In 2010, Google launched its translation services, and in a generous nod to the spoken language offered voice input.
Building on top of that, Google also offered “Conversation Mode” between Spanish and English so that people speaking the two languages could more or less engage one another. That is, say, “Hola, ¿cómo estás?” into your Android device and it spits out a computerized voice saying, “Hello, how are you?”
Respond with, “I am fine, thank you,” and “Estoy bien, gracias,” comes out the other end. While imperfect in its capabilities, Spanish and English speakers can each more or less converse with one another.

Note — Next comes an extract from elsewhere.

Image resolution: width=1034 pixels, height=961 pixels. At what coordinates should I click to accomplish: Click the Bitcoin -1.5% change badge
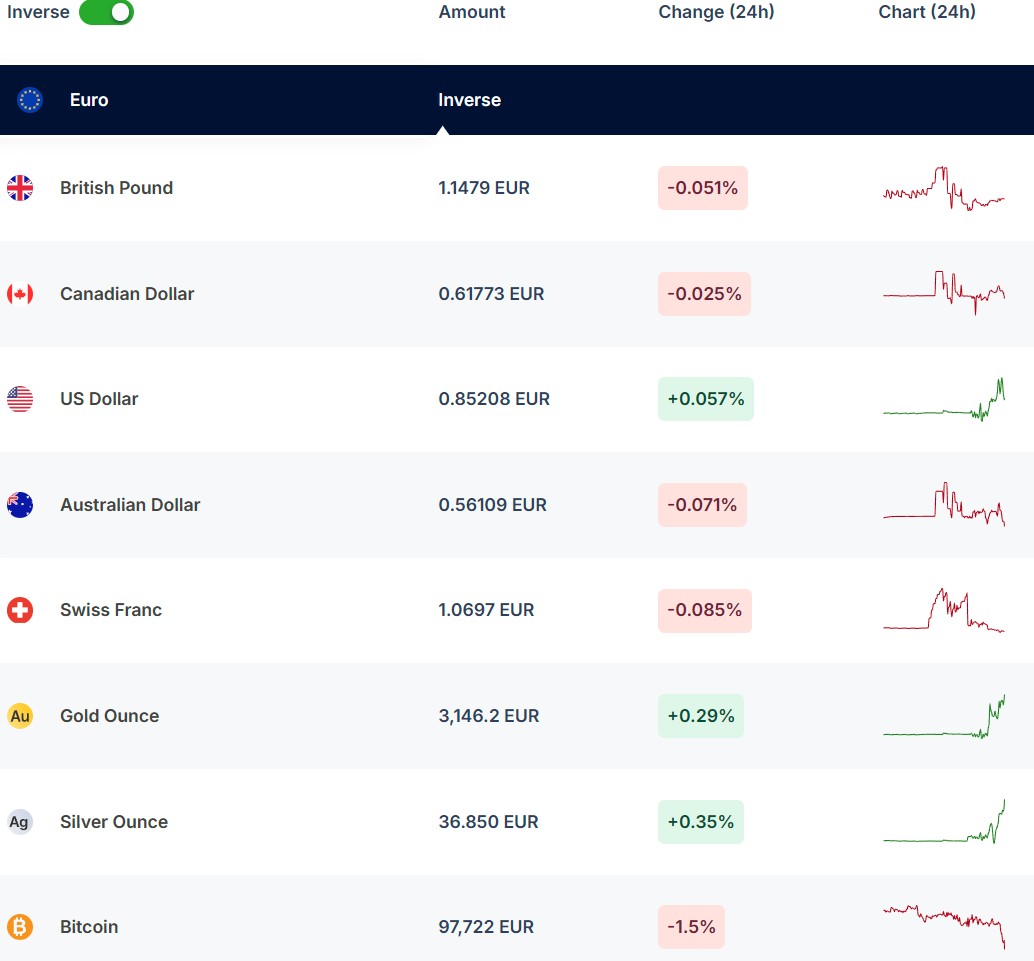click(691, 927)
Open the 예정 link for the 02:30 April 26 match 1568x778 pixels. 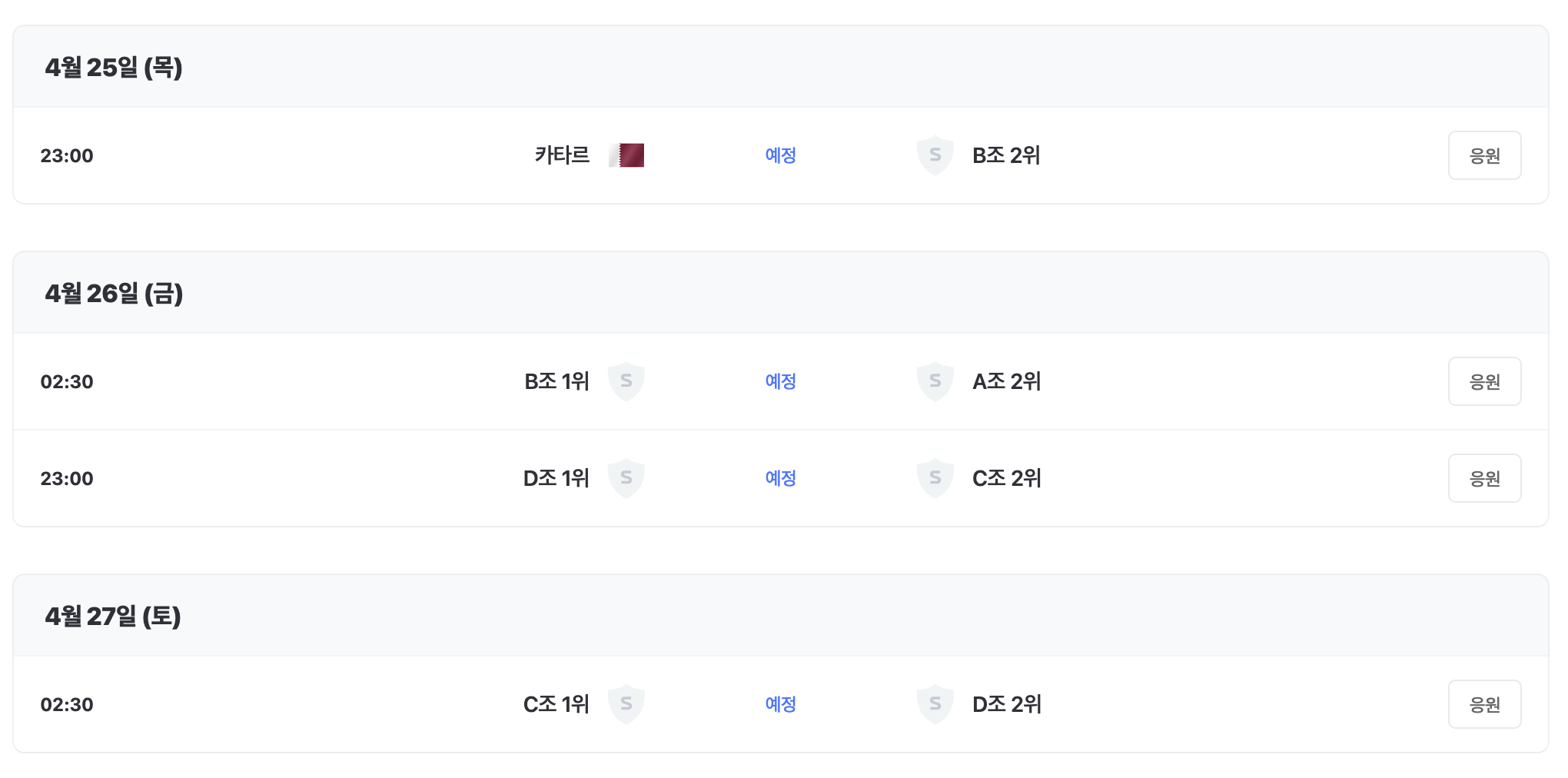coord(780,381)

This week Google announced that more languages are coming to Conversation Mode, namely Czech, Russian, Turkish, Japanese and Mandarin among others.
Sure it will be clunky at times, and yes awkward translations will lead to awkward situations, but what’s interesting about the technology and the solution is that it learns as it goes along. The more it’s used the more it begins to understand accents, and regional and language nuances.
So pick it up and give it a try. Laugh at its absurdities but also understand that someday, maybe, we’ll no longer need to look to science fiction and stick Babel Fish in our ears.